Understanding EncryptStringENC and DecryptStringENC in Python and C/C++

Chilkat provides API’s that are identical across a variety of different programming languages. One difficulty in doing this is in handling strings. Different programming languages pass strings in different ways. In some programming languages, such as Python or C/C++, a “string” is simply a sequence of bytes terminated by a null. (I’m referring to “multibyte” strings, not Unicode (utf-16) strings. The term “multibyte” means any charset such that each letter or symbol is represented by one or more bytes without using nulls.) A Python or C/C++ application must indicate how the bytes are going to be interpreted. There are two choices: ANSI or utf-8. Each Chilkat class has a “Utf8” property that controls whether the bytes are interpreted as ANSI or utf-8. Note: The Utf8 property only exists in programming languages where strings are passed as a sequence of bytes. For example, in .NET strings are objects and are always passed as objects (and returned as objects). If the ActiveX is used, then strings are always passed as utf-16. However, in the case of Python or C/C++, strings are simply sequences of bytes and some additional mechanism must be used to indicate how the bytes are to be interpreted.

To encrypt a string, we must precisely specify the exact byte representation of the string we want to be encrypted. This is achieved via the Charset property. For example, maybe it is the ANSI byte representation that is to be encrypted. Or maybe it is the utf-16 byte representation. Or maybe utf-8, or anything else. The mechanism to specify the byte representation of the string to be encrypted must be entirely separate from the mechanism used to unambiguously pass the string to the Chilkat method. These are two separate things.
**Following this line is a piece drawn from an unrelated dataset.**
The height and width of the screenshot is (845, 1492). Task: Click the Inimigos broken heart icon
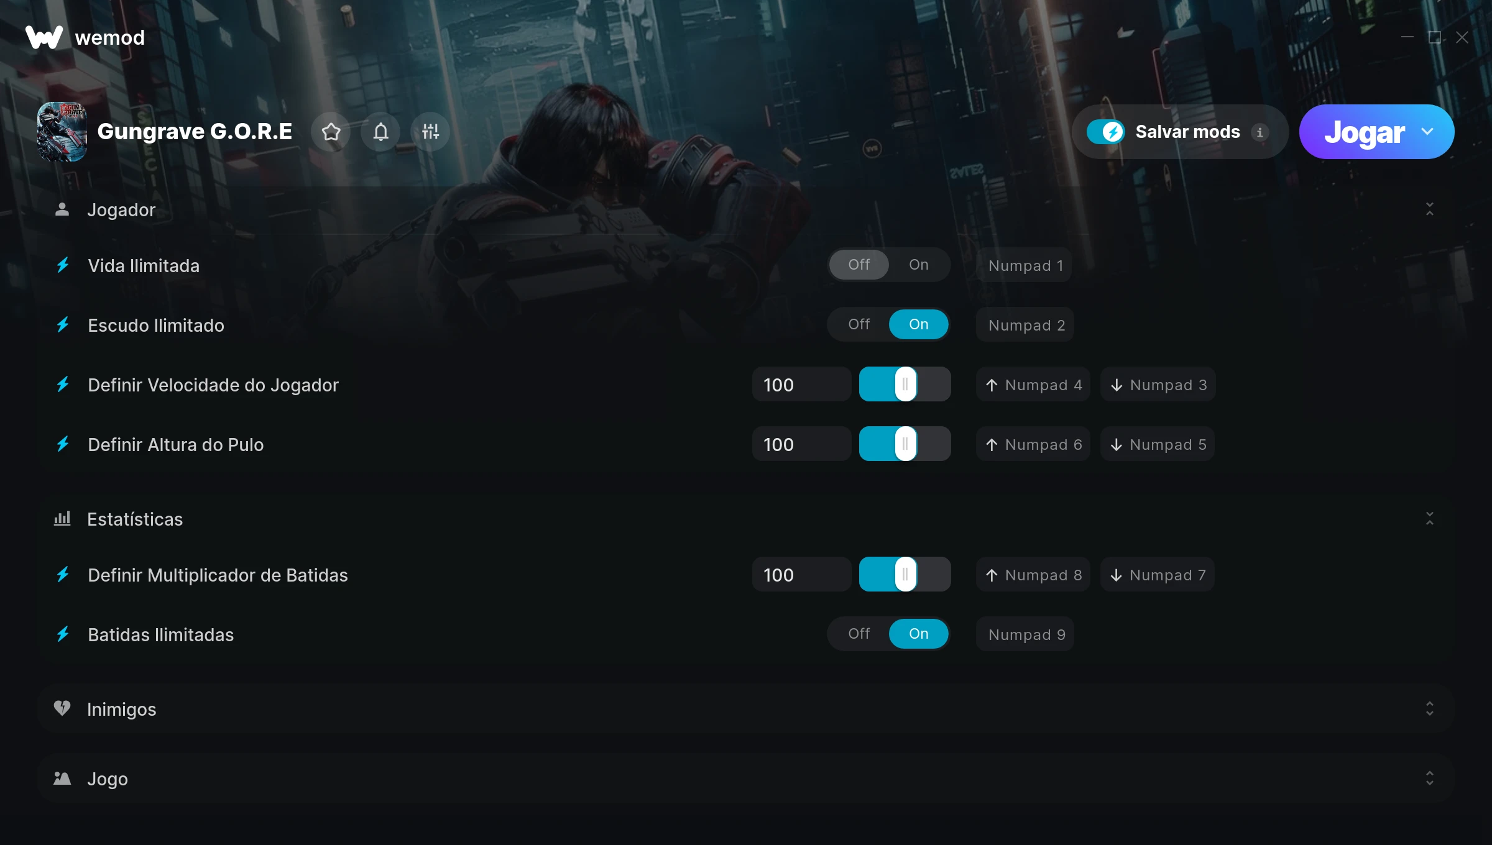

Therefore, string encryption/decryption happens in these steps:

Encrypting a String (EncryptStringENC)

1) Unambiguously pass the string to the EncryptStringENC method.
2) (Internal to the Chilkat method) Convert the string to the byte representation specified by the Charset property.
3) Encrypt
4) Encode the binary encrypted bytes according to the EncodingMode property (which can be base64, hex, etc.) and return this string.

Decrypting a String (DecryptStringENC)

1) Pass the encoded string to DecryptStringENC method. Note that all possible encodings (base64, hex, etc.) use only us-ascii chars. In all multibyte charsets, it is only the non-us-ascii chars that are different. us-ascii chars are always represented by a single byte that is less than 0x80. Therefore, the Utf8 property can be either true or false because us-ascii chars have the same byte representation in both utf-8 and ANSI.
2) (Internal to the Chilkat method) Decode the base64/hex/etc. to get the binary encrypted bytes.
3) Decrypt to get the string in the byte representation as was indicated by the Charset property when encrypting. (The Charset property must be set to this same value when decrypting.)
4) Unambiguously return the string. For a languages such as Python or C/C++, this means examining the Utf8 property setting, and performing whatever conversion is necessary (if any) to convert from the charset indicated by the Charset property, to return the string in the ANSI or utf-8 encoding. (For languages such as C#, Chilkat will convert as appropriate to return as string object to the .NET language.)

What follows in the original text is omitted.